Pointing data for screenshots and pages

________________

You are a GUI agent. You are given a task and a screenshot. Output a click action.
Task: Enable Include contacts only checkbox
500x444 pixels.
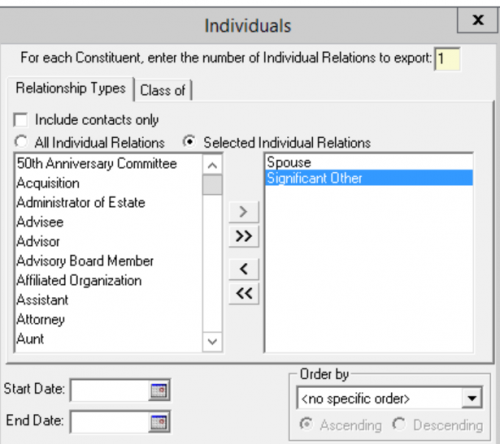pyautogui.click(x=21, y=120)
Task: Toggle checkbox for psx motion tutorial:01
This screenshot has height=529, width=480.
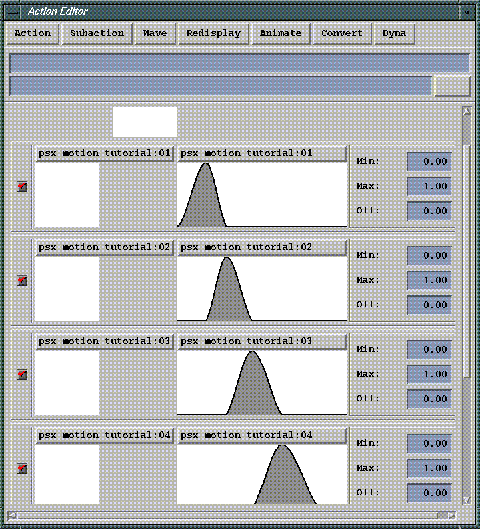Action: tap(22, 187)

________________

■ Problem statement: Render all the data above as a Markdown table with the columns "No." and "Line", one numbered row per line, skipping blank lines and leaving out the pictures.

■ Written reply:
| No. | Line |
|---|---|
| 1 | You are a GUI agent. You are given a task and a screenshot. Output a click action. |
| 2 | Task: Enable Include contacts only checkbox |
| 3 | 500x444 pixels. |
| 4 | pyautogui.click(x=21, y=120) |
| 5 | Task: Toggle checkbox for psx motion tutorial:01 |
| 6 | This screenshot has height=529, width=480. |
| 7 | Action: tap(22, 187) |